Just as long as you don't have the magic sysreq key enabled or are logged into one of the consoles then I expect you can be reasonably secure. If the attacker had a big enough budget or a government type then that could lead to some james bond stuff.
It is possible to tear apart a laptop while it's still running.
I know for PCs and servers some people will have ways to splice in mobile power supplies any half decent electrition can do it to keep those machines running until they can get them into a some workshop or whatnot.

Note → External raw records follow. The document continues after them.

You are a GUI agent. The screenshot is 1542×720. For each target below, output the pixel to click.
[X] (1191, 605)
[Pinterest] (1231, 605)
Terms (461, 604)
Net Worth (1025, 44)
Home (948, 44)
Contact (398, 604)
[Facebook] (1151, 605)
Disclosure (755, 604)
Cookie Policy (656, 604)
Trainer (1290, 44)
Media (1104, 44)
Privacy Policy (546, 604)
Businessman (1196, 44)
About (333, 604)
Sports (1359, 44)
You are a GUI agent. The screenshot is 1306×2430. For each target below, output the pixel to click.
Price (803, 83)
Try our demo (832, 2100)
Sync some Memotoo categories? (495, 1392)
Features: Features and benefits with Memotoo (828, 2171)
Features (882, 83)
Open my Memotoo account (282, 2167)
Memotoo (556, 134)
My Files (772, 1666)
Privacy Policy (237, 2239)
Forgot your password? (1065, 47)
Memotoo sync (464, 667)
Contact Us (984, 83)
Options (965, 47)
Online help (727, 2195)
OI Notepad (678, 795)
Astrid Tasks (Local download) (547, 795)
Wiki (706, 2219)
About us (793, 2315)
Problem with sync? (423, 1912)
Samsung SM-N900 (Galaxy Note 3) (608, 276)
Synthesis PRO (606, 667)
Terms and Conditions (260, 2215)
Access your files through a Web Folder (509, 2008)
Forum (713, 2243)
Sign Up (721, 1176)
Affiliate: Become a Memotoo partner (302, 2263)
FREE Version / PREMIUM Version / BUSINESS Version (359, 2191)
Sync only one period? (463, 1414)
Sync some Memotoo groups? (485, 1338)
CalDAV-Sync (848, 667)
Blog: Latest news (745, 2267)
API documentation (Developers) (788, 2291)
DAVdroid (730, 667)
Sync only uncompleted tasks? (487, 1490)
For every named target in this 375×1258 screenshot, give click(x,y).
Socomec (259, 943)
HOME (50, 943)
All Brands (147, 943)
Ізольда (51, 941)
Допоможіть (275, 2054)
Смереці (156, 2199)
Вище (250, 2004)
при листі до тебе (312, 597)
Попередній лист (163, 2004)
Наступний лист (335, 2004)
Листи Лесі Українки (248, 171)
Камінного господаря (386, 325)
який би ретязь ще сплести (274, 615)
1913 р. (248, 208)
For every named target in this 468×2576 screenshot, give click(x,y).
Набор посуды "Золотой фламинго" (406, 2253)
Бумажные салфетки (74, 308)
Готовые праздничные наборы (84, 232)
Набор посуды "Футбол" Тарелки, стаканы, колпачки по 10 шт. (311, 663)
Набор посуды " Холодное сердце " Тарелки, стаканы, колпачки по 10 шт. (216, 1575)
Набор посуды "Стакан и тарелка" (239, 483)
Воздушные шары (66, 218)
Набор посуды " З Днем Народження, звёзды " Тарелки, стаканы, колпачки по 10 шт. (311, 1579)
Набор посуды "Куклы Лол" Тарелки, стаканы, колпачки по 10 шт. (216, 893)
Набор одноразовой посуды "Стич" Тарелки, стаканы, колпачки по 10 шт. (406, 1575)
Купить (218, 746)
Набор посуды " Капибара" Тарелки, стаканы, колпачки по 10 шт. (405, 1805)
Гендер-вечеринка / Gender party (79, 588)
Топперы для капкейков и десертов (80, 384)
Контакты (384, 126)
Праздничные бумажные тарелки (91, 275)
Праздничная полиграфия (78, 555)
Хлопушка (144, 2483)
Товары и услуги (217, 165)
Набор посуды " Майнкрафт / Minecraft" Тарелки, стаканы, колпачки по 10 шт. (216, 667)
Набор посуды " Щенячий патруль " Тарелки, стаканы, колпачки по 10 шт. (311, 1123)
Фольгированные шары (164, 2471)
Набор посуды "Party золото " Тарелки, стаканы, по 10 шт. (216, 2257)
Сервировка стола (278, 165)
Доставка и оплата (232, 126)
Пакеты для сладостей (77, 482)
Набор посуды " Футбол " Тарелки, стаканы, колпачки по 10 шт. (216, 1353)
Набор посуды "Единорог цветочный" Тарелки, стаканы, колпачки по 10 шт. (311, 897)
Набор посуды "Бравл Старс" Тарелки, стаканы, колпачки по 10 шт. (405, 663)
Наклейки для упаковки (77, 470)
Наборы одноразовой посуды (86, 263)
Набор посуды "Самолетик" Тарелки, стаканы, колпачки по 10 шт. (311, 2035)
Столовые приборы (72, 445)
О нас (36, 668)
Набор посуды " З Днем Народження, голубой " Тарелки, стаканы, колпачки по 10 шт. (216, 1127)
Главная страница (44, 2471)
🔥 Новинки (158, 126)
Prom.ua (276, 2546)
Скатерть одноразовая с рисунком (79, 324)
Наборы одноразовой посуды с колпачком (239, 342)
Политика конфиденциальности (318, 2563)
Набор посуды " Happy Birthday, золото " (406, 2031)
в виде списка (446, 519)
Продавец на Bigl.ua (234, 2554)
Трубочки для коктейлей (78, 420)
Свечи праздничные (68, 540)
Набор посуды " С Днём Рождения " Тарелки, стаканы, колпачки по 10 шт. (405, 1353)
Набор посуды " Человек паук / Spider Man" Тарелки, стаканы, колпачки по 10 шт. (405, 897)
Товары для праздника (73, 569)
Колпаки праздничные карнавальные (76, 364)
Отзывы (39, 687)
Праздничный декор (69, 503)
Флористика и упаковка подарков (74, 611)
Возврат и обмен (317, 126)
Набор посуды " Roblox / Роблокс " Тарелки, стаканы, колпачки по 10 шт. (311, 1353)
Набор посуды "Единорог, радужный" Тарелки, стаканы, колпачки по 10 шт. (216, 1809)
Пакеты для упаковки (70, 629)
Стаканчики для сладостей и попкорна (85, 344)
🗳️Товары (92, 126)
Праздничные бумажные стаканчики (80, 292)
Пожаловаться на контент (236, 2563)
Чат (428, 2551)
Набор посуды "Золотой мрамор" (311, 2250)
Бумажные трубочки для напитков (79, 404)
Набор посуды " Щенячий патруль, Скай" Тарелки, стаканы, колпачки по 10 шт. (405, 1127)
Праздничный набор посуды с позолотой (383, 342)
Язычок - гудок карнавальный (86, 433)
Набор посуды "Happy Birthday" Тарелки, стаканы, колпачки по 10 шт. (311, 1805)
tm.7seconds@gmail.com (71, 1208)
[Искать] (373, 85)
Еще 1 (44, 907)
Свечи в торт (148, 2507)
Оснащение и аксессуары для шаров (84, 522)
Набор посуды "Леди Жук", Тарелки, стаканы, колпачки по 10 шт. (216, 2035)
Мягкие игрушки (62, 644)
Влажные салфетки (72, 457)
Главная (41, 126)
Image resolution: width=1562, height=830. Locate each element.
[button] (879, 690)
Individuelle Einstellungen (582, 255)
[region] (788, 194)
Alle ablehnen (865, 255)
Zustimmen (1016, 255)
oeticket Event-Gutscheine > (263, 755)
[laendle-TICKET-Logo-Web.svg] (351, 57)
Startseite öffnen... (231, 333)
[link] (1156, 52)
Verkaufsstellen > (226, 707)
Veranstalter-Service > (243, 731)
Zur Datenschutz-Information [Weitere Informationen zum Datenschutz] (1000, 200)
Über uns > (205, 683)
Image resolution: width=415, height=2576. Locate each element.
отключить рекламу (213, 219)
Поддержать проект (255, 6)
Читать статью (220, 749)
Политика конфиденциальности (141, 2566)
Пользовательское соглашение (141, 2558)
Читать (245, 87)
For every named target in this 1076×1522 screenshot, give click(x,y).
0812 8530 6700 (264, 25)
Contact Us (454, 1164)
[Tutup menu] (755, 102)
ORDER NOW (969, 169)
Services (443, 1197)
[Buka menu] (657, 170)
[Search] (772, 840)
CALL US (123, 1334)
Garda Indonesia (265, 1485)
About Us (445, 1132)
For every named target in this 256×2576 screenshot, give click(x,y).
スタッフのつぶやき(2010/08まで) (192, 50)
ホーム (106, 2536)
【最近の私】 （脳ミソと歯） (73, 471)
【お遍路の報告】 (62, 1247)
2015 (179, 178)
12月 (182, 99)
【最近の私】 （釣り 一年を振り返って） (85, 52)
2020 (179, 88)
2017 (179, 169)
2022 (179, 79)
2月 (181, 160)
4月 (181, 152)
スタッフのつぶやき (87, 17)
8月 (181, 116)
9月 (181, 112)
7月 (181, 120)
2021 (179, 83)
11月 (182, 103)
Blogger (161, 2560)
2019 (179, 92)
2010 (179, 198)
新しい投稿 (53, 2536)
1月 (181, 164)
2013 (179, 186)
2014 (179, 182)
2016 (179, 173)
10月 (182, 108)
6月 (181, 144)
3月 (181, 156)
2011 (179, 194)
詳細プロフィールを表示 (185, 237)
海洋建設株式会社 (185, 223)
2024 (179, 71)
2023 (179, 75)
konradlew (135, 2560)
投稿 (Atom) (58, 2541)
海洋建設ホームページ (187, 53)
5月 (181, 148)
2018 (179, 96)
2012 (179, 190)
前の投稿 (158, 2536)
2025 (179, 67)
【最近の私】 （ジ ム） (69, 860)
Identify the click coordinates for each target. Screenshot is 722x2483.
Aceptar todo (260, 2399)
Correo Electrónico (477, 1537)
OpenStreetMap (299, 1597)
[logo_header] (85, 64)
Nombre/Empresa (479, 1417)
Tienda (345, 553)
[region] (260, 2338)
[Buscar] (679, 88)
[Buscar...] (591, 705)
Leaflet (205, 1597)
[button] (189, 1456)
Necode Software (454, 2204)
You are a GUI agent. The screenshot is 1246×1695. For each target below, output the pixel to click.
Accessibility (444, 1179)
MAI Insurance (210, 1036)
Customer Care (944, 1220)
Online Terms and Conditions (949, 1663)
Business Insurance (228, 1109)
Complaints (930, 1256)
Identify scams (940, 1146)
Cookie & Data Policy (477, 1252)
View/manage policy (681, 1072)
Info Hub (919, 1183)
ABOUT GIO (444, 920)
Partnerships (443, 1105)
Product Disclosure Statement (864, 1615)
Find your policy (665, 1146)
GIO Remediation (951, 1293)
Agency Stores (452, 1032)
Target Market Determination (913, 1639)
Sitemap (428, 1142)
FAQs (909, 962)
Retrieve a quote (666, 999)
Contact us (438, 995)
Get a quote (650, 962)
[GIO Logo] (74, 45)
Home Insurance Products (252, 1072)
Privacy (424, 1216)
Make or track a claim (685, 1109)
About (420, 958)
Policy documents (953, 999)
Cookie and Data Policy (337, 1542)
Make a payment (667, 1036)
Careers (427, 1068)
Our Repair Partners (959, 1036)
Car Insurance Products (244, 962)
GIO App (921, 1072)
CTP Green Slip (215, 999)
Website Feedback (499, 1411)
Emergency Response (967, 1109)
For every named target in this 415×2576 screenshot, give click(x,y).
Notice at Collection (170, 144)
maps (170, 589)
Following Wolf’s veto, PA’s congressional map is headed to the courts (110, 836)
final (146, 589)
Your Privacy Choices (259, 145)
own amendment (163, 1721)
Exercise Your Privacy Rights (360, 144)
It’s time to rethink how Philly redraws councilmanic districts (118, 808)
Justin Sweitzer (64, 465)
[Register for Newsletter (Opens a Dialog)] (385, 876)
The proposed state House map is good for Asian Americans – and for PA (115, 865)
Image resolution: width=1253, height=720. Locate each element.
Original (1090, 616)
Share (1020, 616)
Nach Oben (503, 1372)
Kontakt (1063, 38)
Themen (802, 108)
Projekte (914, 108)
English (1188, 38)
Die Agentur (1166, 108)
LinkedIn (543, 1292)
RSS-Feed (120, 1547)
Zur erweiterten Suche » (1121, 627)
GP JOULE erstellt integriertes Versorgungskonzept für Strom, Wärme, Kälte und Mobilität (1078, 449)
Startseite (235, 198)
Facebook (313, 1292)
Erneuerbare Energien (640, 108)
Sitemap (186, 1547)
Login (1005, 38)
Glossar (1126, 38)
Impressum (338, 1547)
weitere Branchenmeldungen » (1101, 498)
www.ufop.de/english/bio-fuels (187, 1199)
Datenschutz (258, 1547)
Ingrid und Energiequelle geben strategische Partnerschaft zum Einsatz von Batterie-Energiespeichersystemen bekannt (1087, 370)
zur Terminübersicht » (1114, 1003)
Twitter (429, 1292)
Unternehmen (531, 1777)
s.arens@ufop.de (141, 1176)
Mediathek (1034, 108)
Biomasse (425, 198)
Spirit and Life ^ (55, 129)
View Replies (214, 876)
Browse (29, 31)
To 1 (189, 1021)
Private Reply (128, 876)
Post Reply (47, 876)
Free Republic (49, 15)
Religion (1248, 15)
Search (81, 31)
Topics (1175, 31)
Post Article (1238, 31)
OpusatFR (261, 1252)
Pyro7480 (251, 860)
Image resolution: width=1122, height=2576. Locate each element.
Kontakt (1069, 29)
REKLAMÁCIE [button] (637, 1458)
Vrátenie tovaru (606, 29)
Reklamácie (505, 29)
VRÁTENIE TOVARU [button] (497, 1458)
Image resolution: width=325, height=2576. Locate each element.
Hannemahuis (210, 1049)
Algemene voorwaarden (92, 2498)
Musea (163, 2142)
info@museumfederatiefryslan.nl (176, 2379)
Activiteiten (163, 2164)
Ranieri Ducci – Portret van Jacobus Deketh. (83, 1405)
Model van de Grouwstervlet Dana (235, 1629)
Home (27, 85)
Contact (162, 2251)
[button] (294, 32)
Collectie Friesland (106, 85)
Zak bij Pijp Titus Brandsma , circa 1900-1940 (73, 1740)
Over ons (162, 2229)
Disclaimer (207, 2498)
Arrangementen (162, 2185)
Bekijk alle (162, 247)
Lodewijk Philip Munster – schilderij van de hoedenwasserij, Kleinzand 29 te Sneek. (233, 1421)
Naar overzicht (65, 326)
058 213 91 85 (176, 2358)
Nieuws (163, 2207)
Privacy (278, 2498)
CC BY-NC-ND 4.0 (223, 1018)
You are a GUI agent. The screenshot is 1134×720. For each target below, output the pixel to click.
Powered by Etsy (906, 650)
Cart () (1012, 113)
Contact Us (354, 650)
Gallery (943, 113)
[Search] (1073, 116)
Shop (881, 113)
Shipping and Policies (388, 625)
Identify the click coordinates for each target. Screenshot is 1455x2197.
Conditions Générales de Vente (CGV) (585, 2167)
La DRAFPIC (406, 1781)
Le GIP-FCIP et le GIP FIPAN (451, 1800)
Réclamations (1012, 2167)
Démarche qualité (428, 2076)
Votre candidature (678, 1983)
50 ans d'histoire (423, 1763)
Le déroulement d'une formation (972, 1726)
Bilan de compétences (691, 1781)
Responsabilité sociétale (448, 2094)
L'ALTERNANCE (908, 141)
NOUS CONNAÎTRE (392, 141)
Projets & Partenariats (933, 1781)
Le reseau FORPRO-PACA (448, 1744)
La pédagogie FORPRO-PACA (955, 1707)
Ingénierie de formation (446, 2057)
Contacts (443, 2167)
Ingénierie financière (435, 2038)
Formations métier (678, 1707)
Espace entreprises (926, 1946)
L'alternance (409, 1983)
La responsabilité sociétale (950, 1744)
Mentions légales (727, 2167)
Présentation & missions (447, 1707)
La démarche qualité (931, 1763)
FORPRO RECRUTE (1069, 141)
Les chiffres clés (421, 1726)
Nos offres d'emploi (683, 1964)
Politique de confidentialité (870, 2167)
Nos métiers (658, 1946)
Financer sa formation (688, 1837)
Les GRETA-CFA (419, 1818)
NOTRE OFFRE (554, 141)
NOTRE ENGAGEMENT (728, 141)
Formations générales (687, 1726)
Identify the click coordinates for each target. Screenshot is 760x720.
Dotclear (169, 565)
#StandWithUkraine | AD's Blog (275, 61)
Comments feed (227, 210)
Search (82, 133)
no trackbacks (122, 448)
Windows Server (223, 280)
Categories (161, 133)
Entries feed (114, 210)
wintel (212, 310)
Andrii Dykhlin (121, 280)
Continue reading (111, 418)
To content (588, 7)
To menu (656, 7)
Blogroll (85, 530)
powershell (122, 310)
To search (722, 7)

So with laptops it would be that much easier. I wouldn't be surprised if something like that worked on a Linux machine. RAM is funny also. We all know that you need to keep power to keep RAM in good shape and useful. This kind of metadata is provided by the LUKS headers, implemented in our cryptsetup. With this format, we retain the correct handling of such partitions with udev, hal, gnome-mount, etc.
Partitioning schema in the installer The installer only offers one default partitioning schema swap and a single large partition for everything. It is impossible to anticipate reasonable sizes of several partitions, since that depends on what the computer will be used for.
full disk encryption on debian 9
For the same reason we will only offer a similar default scheme Use entire disk with encryption with the following layout: These can be set up in the manual partitioner. Debian's current partman already offers everything we need for that. At boot, the user is asked for the passphrase to set up the decrypted dm device, and booting continues without any further system part needing to care about encrypted partitions.
Implementation Installer changes The alternate installer already supports LVM and Debian's current partman supports setting up encrypted devices and even has a default 'use entire disk' mode which sets up the layout proposed above. Both cryptsetup and partman-crypto need to be promoted to main and shippped by default.
Either usplash stays active on one VT or cryptsetup transparently falls back to console passphrase input when switching VTs and quitting usplash.